Perched on a bluff overlooking the Rock River in Lowden State Park, Lorado Taft erected this 48-foot concrete statue in 1911 on the grounds of Eagle’s Nest Art Colony. He called it “The Eternal Indian” but it became widely known as a statue of Chief Black Hawk, who led an uprising against the United States in 1832. It was added to the National Register of Historic Places in 2009, and unfortunately has suffered deterioration in recent years.
Southern Illinois has a far more diverse topography than the rest of the state. Situated at the gateway to Little Egypt, Ramsey Cemetery in Effingham County is no exception. Its claim to fame is the nearby “caves” or rock shelters. Formed by thousands of years of erosion, generations of local residents have carved their names and proclamations of love into the sandstone walls.

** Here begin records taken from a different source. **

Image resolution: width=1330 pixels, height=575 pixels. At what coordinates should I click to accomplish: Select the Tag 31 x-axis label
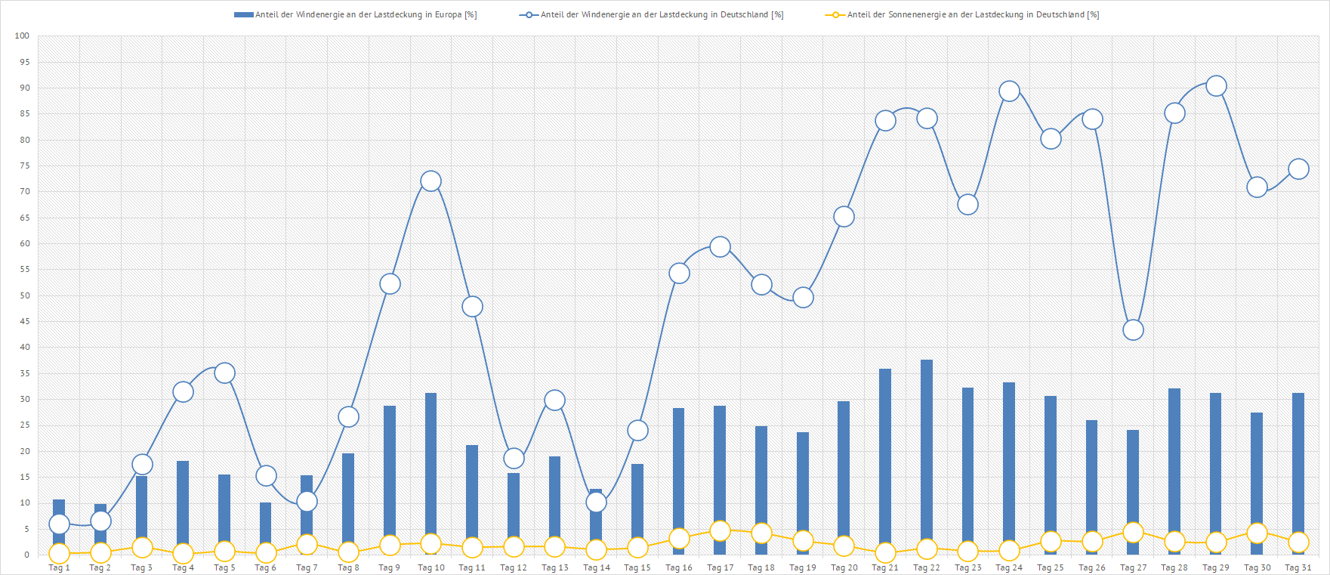tap(1298, 567)
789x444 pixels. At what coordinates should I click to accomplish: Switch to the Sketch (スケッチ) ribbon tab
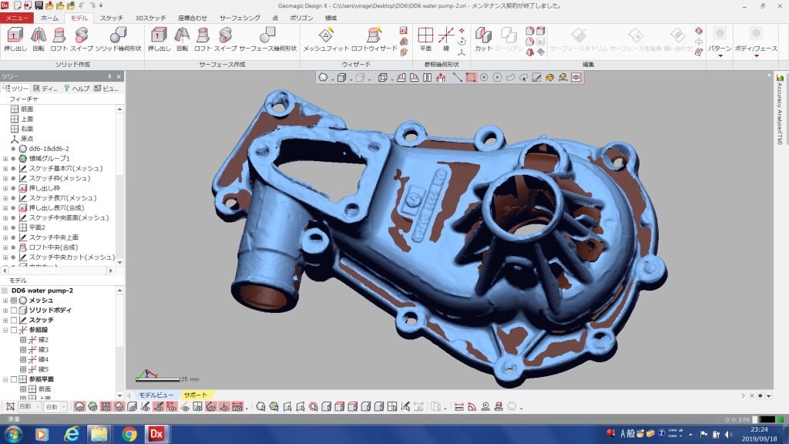(x=111, y=17)
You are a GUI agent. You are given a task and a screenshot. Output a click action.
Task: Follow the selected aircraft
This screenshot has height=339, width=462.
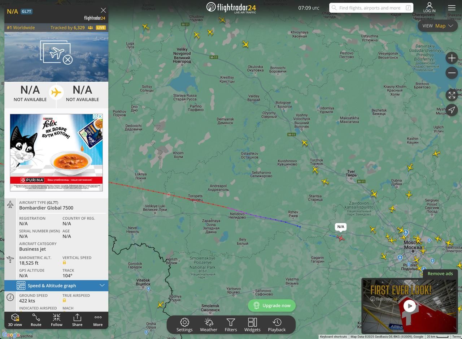coord(57,320)
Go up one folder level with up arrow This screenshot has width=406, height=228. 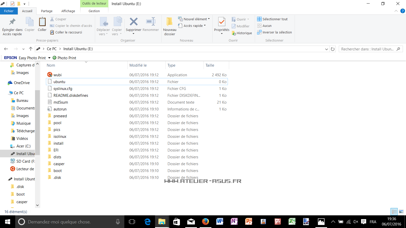coord(31,49)
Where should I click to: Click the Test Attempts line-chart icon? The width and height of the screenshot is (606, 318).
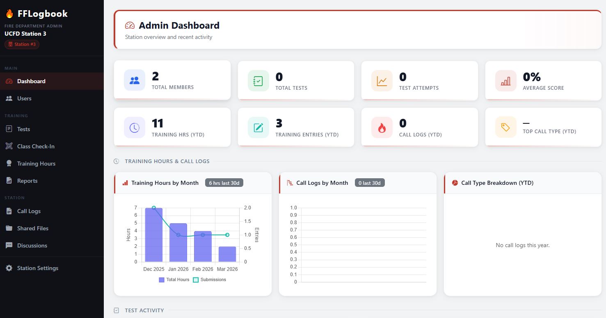coord(382,80)
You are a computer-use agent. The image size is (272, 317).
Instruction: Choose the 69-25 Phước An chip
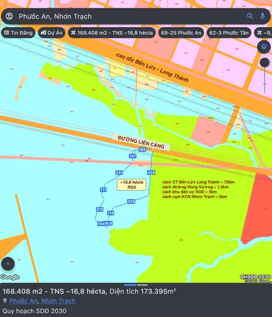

Back in 2002, the Shadowlands Index of Haunted Places labeled it “Kazbar Cemetery.” The entry described it as an “old cemetery that has haunted caves.” Eschewing details, it added, “a were wolf and a man in a black coat with red eyes is said to be seen there. Many weird things have happened there.” Kazbar, or Casbah, seems to be a local place name.
Chad Lewis and Terry Fisk uncovered more information for The Illinois Road Guide to Haunted Locations (2007).
One story they uncovered was the tale of a young man who allegedly committed suicide in Ramsey Cemetery. According to Lewis and Fisk, a small chapel existed on the cemetery grounds for the benefit of mourners from the 1920s until the 1960s when it was torn down due to vandalism.